Write it down. Whatever people are saying, write it down, or record it in some way — so that a summary can be made without omitting all the details and testimonies. These interviews provide pure gold, and it is a real shame when it is not recorded and instead gets lost completely and forgotten. That is not the reason why these are made, so in order to not forget, write stuff down.

When measuring and interviewing, getting the actual picture of what is happening — it is important to take note of certain important topics. The more traditional “Lean” methodology, mixed with “Toyota Production System”, “Six Sigma”, and all the other great things that came from that side of manufacturing methodologies — these all talk about waste. Briefly, waste has different types — but it all boils down to things that increase costs and time spent, or in other words, the investment made. And on the other hand, things that do not contribute much value, or even reduce the value that the whole system (remember, system’s thinking) is generating.
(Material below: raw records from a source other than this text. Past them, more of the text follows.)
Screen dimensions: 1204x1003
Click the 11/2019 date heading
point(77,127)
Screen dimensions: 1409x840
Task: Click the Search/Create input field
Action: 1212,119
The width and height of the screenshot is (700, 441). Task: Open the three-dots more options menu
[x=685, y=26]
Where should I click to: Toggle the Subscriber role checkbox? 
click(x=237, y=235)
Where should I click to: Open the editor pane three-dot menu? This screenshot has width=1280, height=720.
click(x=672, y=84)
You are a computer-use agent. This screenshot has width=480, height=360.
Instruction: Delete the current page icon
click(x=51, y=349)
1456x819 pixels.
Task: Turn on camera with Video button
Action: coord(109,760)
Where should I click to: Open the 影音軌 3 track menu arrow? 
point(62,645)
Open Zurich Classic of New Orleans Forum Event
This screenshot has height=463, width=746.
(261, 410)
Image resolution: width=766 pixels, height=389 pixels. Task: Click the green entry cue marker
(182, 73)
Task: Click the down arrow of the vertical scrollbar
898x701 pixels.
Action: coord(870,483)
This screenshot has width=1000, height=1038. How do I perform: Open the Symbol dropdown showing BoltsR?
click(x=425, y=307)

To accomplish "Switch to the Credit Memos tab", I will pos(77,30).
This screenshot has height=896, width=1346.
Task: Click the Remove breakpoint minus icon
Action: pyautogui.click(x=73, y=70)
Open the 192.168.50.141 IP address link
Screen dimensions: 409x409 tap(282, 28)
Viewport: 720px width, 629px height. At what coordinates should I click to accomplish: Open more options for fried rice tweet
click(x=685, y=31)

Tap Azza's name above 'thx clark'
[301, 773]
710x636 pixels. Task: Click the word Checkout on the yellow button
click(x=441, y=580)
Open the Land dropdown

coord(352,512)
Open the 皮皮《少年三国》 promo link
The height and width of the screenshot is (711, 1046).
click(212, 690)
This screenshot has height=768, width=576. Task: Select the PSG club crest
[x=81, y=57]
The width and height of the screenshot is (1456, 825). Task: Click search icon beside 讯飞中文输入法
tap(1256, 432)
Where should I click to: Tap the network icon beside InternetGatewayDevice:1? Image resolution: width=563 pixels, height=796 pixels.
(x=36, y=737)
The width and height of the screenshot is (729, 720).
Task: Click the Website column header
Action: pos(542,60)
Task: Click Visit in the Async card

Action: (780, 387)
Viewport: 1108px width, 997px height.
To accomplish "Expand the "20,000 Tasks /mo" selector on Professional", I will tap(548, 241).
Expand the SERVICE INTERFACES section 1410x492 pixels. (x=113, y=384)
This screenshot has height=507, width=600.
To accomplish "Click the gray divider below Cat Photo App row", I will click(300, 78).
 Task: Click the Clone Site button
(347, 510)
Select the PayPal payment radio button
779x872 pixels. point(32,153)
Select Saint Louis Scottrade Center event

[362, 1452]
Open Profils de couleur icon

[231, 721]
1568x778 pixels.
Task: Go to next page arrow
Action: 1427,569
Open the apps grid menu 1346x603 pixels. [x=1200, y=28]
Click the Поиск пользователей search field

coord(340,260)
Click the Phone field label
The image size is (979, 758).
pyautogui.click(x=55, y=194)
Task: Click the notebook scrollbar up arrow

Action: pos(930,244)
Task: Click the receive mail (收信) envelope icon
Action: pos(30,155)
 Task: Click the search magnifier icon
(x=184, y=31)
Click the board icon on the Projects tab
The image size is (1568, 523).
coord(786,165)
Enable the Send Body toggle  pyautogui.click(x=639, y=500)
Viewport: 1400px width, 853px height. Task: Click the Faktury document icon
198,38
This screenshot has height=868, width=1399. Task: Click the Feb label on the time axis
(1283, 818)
Purists would say that I mixed too many things together here, Theory of Constraints, Lean, Six Sigma, the names don’t actually mean anything — the idea is to understand what to take note of during the interviews and measurements.

Take note of the time being spent where something could be automated, where people are doing work that is not bringing value in any way to anything. Let the interviewee speak, but during the note taking and the summary phase mark potential improvements with red and green colors — identifying problems and providing possible solutions.

Humans are the biggest bottleneck in IT, everything that can be automated should be automated and done by computers — they are better at it anyway. Computers are much better at doing repetitive stuff, and once all the hiccups are fixed — usually mistakes are not repeated, unlike when a person does it manually.

When the time is right to actually start changing things, the 1950s can teach us a thing or two about doing the change methodologically. The PDCA cycle, or Deming cycle, gives a hint how changes can be done in a methodological way and the change’s feedback used to actually improve the system instead of doing change for the sake of change. (hint: a waste or time/cost and no value).

heathbroders.com/download/switch-for-organizations.pdf

When doing change, do not forget that what actually matters are the People. SWITCH, a book by the Heath brothers, talks about the human aspects of changing ingrained methods in an existing organization. Change is hard, and in large organisations, it is even harder because many forces are working against it, but it doesn’t mean that it is impossible. Everything is possible and everything can be improved, that is more of a Devops-y way to look at things.

There is another section to this presentation that shows an example of various tools and explains how these can be used to improve stagnated processes and create a faster leaner startup machine. That would be left for another blog post though, as this one is already quite long.